ホットコーナーといえば三塁だが、巨人の内野では二塁が最もホットな一角だろう。片岡治大(32)と井端弘和(39)のサバイバルだ。
「原監督は昨年、片岡を我慢して使ったにもかかわらず、打率は2割5分2厘。打撃が淡泊なので、オープン戦4割6分4厘と絶好調(3月13日現在)の井端でほぼ決まりです。片岡は事実上、見切られてしまった」
こう話すのは、球団関係者である。
「原監督は昨年、井端をサブ的に使いましたが、『今年はそういう目で見てないから』と話し、複数の評論家にも『今年は井端でいく』と漏らしていました。片岡は、井端が休養する際のスペアでいい。しかも井端は内野はどのポジションでもできるので使いやすく、村田の調子が本当に悪ければ三塁に回してもいい。生意気な坂本勇人(26)にも守備を教えられるし、坂本も井端の言うことなら素直に聞く。井端は内野に“化学反応”を起こせるのです。原監督は『近年、一番の補強じゃないか』と、昨年から加入した大ベテランの力を再認識し、喜んでいますよ」
巨人で最も熾烈な争いが勃発しているのは10人以上がひしめく外野陣である。
「一軍ベンチ入り25人のうち、投手12人、捕手3人態勢なら、残りの野手は10人。外野手は最大で5人でしょう」(スポーツ紙デスク)
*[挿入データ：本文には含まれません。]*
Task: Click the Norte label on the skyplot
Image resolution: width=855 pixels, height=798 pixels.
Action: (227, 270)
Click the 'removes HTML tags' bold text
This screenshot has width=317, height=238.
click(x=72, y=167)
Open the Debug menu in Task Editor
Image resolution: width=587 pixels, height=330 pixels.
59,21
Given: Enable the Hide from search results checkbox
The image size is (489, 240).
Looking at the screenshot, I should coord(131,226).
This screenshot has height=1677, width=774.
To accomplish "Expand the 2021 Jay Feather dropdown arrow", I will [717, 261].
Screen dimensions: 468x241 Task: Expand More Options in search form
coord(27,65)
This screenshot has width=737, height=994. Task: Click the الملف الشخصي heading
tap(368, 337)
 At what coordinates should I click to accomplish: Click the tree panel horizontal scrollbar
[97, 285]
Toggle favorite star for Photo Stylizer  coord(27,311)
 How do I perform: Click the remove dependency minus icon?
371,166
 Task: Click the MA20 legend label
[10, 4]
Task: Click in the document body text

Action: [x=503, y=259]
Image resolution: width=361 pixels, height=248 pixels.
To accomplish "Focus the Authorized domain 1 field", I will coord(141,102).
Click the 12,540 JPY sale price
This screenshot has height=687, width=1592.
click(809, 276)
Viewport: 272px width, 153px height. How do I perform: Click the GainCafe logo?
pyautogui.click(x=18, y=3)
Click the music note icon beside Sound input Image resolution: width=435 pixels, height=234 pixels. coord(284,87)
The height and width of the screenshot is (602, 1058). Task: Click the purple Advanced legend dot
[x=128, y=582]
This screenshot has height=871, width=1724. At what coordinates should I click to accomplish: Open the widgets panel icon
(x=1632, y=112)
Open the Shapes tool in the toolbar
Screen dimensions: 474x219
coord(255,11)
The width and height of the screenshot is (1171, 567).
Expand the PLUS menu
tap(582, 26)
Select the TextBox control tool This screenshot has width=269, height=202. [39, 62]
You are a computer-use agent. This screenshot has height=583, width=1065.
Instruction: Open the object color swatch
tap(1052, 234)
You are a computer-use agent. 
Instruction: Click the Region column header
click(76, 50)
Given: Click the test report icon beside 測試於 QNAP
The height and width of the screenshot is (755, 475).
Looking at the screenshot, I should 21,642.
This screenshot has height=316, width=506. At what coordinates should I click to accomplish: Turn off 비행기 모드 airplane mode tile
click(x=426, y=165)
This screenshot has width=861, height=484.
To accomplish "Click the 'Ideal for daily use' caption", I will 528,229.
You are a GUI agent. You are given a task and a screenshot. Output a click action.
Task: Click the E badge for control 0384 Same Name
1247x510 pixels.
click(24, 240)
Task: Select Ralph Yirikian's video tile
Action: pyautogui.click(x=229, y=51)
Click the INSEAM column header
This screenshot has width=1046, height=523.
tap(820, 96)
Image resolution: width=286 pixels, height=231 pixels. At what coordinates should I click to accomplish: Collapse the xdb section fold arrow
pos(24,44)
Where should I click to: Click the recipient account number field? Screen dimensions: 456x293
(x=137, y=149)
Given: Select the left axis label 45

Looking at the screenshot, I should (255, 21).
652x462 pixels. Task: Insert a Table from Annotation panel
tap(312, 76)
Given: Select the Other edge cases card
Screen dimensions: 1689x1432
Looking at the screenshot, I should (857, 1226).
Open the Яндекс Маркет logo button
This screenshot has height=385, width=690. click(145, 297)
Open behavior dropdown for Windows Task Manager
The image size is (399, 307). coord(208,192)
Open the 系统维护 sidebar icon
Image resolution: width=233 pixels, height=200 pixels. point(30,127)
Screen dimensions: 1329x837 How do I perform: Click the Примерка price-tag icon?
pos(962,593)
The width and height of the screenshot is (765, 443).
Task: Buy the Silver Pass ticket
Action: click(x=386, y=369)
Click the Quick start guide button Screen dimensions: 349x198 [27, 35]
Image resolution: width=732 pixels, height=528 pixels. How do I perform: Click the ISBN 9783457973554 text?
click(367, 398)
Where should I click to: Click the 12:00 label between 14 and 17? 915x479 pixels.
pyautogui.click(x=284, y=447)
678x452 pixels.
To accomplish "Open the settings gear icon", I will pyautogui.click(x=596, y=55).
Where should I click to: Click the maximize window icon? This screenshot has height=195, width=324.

というが、そこにひしめくのが長野久義(30)、セペダ(34)、亀井善行(32)、鈴木尚広(36)、松本哲也(30)、橋本到(24)、アンダーソン(32)、大田泰示(24)、矢野謙次(34)、堂上剛裕、金城龍彦(38)、そして打撃コーチ兼任の高橋由伸(39)といった面々。スポーツライターが解説する。
「まず、足のスペシャリストとして欠かせない代走・鈴木の1枠は埋まっている。原監督が絶大な信頼を寄せる長野は昨年11月に手術した右肘と右膝の状態が回復。3月20日のオープン戦で一軍に戻る予定で、復帰すれば確定でしょう。左肘を手術したアンダーソンはまだ守備に就けず開幕は怪しいが、昨年3割1分9厘を残しただけに、復帰すればレギュラー濃厚。左翼のポジションがかぶりそうなセペダはアンダーソンしだいですが、去年と同じく内角を攻められ、落ちる球が来るとまったく対応できていないので失格ですね」
亀井は右翼と一塁のスペア、そして4番候補にまでなった大田は、情勢しだいでは守るところがないという事態にも‥‥。昨オフ、中日から戦力外通告を受け、育成契約で巨人に入団した堂上については、
「原監督から『今、いちばんチームを引っ張っている』との言葉まで出ましたが、守備難が不安を増すばかり。紅白戦では目測を誤ってバンザイしていました。一塁と併用していますが、飽和状態の外野を考慮すると、阿部の控えとして一塁を守るのが妥当ではないか」(巨人担当記者)
3月12日にオープン戦チーム第1号となる本塁打を放った高橋由も好調で、
「左翼、右翼で起用できます。持病の腰痛という爆弾を抱え、フル出場は無理ですが、代打としても勝負強いのでベンチ入りはするでしょう。同じくベテランの金城はスイッチの代打として置いておくのかどうか。わざわざFAで獲得していますしね」(スポーツ紙デスク)
各ポジションの厳しい対決にさらされる選手たち。はたして勝ち抜くのは誰か?